### Richieste
1 – Nel testo sul divieto di manifestare convinzioni religiose sul lavoro, a quale organo il Tribunale rimetteva la questione?
2 – Prosegua il testo sul divieto di manifestare convinzioni religiose sul lavoro a partire dal punto in cui si interrompe.

### Testo fornito
• • • •

La questione veniva dunque rimessa dal Tribunale alla Corte di Giustizia Europea, a cui veniva demandata, tra le altre, la questione “se l’articolo 2, paragrafo 2, lettera a), della direttiva 2000/78 debba essere interpretato nel senso che una disposizione di un regolamento di lavoro di un’impresa che vieta ai dipendenti di manifestare verbalmente, con l’abbigliamento o in qualsiasi altro modo, le loro convinzioni religiose, filosofiche o politiche, di qualsiasi tipo, costituisce, nei confronti dei dipendenti che intendono esercitare la loro libertà di religione e di coscienza indossando visibilmente un segno o un indumento con connotazione religiosa, una discriminazione diretta «basata sulla religione o sulle convinzioni personali», ai sensi di tale direttiva”.
Orbene, la Corte, sul punto, ha innanzitutto tenuto a chiarire che “una norma interna di un’impresa che vieta soltanto di indossare segni vistosi di grandi dimensioni di convinzioni segnatamente religiose o filosofiche può costituire una discriminazione diretta, ai sensi dell’articolo 2, paragrafo 2, lettera a), della direttiva 2000/78, nei casi in cui tale criterio sia inscindibilmente legato a una o più religioni o convinzioni personali determinate (v., in tal senso, sentenza del 15 luglio 2021, WABE e MH Müller Handel, C-804/18 e C-341/19, EU:C:2021:594, punti 72 e 73)”.

• • • •

### Dati registrati

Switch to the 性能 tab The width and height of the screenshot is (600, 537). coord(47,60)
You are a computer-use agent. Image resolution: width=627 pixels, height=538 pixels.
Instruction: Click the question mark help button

• • • •

### Risposte
1 – Alla Corte di Giustizia Europea.

2 –
Ha quindi esaminato il caso di specie, pervenendo alla conclusione che la questione sottoposta alla Corte riguardasse una norma che non vietava di indossare segni vistosi di grandi dimensioni, bensì di indossare qualsiasi segno visibile di convinzioni politiche, filosofiche o religiose sul luogo di lavoro, di tal che, richiamando anche precedenti della stessa Corte di Giustizia, ha ribadito che una norma interna di un’impresa privata che vieti di indossare sul luogo di lavoro qualsiasi segno visibile di convinzioni politiche, filosofiche o religiose, non costituisce una discriminazione diretta “basata sulla religione o sulle convinzioni personali”, “qualora essa riguardi qualsiasi manifestazione di tali convinzioni, senza distinzione alcuna, e tratti in maniera identica tutti i dipendenti dell’impresa, imponendo loro, in maniera generale ed indiscriminata, segnatamente una neutralità di abbigliamento che osta al fatto di indossare tali segni (sentenze del 14 marzo 2017, G4S Secure Solutions, C-157/15, EU:C:2017:203, punti 30 e 32 nonché del 15 luglio 2021, WABE e MH Müller Handel, C-804/18 e C-341/19, EU:C:2021:594, punto 52). 34”. Peraltro aggiungono i Giudici europei, “dal fascicolo di cui dispone la Corte risulta che non è stato sostenuto che S.C.R.L. non avrebbe applicato il regolamento di lavoro di cui trattasi nel procedimento principale in maniera generale e indiscriminata o che la ricorrente nel procedimento principale sarebbe stata trattata diversamente da qualsiasi altro dipendente che avesse manifestato la propria religione o le proprie convinzioni religiose o filosofiche indossando visibilmente segni, indumenti o in qualsiasi altro modo”.
Per tali motivi, veniva dunque confermata la legittimità della condotta assunta dall’azienda in sede di colloquio di lavoro.